▸ **Task requirements**
Output only the lines of the entries that follow, starting at the one with "The height and width of the screenshot is (1180, 1565)." and running down to the one with "Screen dimensions: 1008x611", both included and unchanged.

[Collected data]

---*---

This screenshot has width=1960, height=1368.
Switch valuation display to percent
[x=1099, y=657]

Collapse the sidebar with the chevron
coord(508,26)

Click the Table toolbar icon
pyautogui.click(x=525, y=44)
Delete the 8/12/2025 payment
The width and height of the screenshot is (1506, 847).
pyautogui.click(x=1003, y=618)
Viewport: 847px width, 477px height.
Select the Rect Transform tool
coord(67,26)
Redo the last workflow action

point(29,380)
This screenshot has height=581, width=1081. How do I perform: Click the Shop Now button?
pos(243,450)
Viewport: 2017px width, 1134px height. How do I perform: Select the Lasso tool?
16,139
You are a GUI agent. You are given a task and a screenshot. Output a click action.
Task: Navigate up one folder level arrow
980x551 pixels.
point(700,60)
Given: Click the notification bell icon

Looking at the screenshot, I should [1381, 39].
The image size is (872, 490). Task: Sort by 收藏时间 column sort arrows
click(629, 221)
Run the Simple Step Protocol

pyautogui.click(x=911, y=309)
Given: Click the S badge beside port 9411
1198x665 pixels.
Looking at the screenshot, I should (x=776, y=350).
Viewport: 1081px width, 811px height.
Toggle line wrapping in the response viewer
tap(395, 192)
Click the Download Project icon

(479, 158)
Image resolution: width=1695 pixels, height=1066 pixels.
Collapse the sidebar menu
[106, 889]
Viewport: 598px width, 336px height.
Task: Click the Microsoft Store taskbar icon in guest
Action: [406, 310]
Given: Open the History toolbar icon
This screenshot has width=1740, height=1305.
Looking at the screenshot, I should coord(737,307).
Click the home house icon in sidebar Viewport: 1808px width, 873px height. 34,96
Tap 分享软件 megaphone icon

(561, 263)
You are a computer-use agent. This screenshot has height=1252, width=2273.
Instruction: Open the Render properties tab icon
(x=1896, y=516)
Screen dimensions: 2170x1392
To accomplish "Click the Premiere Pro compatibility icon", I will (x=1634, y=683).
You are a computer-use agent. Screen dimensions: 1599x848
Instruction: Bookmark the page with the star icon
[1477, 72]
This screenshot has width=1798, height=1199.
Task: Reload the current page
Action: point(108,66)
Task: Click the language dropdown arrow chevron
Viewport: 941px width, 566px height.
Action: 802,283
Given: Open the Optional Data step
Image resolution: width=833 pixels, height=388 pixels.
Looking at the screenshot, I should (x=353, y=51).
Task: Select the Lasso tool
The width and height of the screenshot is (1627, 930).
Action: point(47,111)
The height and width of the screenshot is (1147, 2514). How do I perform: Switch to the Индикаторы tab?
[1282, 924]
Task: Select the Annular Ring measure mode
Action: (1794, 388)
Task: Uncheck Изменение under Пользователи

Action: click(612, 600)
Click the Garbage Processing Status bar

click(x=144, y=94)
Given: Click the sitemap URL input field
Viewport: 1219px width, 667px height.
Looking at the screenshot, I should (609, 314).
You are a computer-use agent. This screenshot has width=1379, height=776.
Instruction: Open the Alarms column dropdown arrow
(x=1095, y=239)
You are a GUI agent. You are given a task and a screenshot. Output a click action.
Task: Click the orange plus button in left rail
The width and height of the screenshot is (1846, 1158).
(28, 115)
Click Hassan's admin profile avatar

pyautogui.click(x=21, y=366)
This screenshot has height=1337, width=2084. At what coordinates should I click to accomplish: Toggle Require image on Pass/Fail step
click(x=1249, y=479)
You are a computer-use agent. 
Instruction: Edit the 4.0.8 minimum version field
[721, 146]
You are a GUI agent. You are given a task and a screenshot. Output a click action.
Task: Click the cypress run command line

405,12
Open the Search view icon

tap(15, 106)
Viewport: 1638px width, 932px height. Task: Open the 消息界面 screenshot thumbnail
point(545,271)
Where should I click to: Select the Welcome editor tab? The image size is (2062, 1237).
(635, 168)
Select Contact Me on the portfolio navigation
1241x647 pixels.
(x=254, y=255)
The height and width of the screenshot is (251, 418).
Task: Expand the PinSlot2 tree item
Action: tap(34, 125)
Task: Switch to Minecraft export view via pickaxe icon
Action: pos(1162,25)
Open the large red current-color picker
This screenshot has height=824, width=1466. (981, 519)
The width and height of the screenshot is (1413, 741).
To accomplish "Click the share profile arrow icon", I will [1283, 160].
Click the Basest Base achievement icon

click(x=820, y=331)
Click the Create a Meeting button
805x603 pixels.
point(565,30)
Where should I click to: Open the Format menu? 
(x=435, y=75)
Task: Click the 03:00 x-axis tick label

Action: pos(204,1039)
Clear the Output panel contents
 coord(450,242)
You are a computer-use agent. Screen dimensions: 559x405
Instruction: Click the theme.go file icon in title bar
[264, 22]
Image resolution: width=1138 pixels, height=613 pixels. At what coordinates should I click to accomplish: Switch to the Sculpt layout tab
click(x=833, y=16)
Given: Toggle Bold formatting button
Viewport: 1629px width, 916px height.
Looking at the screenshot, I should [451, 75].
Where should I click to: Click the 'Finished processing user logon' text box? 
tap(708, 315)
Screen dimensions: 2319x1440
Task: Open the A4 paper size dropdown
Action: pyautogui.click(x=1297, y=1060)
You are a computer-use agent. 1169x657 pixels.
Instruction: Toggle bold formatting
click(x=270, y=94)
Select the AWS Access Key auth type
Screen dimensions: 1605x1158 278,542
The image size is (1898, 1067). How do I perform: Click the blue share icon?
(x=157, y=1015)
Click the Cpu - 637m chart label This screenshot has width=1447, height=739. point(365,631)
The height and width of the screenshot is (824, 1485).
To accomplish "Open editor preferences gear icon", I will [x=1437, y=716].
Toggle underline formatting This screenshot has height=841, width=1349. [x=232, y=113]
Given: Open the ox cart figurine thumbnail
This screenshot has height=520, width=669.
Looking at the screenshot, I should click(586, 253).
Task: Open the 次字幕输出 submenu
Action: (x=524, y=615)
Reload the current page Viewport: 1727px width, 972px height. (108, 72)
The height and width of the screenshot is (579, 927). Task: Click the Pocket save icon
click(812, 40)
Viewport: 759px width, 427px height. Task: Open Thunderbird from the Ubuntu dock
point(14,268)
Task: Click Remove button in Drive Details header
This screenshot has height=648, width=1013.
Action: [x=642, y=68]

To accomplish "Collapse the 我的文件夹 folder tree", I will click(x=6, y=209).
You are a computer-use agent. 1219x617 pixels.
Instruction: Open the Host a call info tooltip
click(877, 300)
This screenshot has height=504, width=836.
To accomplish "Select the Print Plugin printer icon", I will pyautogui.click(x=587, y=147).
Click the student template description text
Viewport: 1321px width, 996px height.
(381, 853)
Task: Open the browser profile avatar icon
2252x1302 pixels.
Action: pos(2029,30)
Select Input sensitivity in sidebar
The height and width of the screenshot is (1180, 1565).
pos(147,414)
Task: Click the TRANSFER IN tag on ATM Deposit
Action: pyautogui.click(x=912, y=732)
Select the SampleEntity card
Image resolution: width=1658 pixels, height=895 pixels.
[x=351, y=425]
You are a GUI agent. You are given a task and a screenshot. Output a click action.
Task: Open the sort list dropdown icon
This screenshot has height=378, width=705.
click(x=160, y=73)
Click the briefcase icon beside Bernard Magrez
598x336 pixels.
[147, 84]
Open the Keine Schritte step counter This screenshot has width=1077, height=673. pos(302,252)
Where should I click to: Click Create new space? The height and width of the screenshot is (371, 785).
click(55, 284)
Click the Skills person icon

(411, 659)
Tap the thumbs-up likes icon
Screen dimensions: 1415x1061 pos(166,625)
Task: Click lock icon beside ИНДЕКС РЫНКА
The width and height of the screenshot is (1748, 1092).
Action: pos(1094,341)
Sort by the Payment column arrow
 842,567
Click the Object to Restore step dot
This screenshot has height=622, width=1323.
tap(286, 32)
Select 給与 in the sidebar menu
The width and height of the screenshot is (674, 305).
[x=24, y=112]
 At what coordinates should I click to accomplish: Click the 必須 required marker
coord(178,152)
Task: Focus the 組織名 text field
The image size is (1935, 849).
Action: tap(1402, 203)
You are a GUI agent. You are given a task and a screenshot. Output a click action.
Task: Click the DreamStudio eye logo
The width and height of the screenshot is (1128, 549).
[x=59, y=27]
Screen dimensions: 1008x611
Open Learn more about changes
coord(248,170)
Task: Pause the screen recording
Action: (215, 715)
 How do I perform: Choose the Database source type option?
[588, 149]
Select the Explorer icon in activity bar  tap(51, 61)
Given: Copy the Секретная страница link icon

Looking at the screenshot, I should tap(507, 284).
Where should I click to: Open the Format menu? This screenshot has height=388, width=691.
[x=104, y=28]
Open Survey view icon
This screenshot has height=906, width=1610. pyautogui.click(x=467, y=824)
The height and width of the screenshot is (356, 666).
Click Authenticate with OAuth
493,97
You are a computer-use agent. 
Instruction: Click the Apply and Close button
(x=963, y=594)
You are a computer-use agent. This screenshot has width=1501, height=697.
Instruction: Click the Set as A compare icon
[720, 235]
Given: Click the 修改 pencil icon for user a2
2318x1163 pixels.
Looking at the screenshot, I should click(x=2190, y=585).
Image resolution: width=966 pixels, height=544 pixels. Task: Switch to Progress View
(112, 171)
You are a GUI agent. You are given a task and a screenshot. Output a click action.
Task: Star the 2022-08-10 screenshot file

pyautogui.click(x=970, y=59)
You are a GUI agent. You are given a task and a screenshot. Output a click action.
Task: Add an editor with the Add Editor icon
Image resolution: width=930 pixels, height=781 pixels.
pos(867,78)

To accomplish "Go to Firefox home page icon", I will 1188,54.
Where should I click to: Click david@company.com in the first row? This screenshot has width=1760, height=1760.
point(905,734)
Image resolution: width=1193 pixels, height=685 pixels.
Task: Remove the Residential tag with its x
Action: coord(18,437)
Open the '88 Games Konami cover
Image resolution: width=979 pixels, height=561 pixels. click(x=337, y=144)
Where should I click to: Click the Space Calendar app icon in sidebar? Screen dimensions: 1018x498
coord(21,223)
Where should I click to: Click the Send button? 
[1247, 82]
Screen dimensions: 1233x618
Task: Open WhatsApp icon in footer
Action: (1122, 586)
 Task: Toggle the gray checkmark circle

---*---

▸ **Exercise answer**
The height and width of the screenshot is (1180, 1565).
pos(147,414)
Task: Click the TRANSFER IN tag on ATM Deposit
Action: pyautogui.click(x=912, y=732)
Select the SampleEntity card
Image resolution: width=1658 pixels, height=895 pixels.
[x=351, y=425]
You are a GUI agent. You are given a task and a screenshot. Output a click action.
Task: Open the sort list dropdown icon
This screenshot has height=378, width=705.
click(x=160, y=73)
Click the briefcase icon beside Bernard Magrez
598x336 pixels.
[147, 84]
Open the Keine Schritte step counter This screenshot has width=1077, height=673. pos(302,252)
Where should I click to: Click Create new space? The height and width of the screenshot is (371, 785).
click(55, 284)
Click the Skills person icon

(411, 659)
Tap the thumbs-up likes icon
Screen dimensions: 1415x1061 pos(166,625)
Task: Click lock icon beside ИНДЕКС РЫНКА
The width and height of the screenshot is (1748, 1092).
Action: pos(1094,341)
Sort by the Payment column arrow
 842,567
Click the Object to Restore step dot
This screenshot has height=622, width=1323.
tap(286, 32)
Select 給与 in the sidebar menu
The width and height of the screenshot is (674, 305).
[x=24, y=112]
 At what coordinates should I click to accomplish: Click the 必須 required marker
coord(178,152)
Task: Focus the 組織名 text field
The image size is (1935, 849).
Action: tap(1402, 203)
You are a GUI agent. You are given a task and a screenshot. Output a click action.
Task: Click the DreamStudio eye logo
The width and height of the screenshot is (1128, 549).
[x=59, y=27]
Screen dimensions: 1008x611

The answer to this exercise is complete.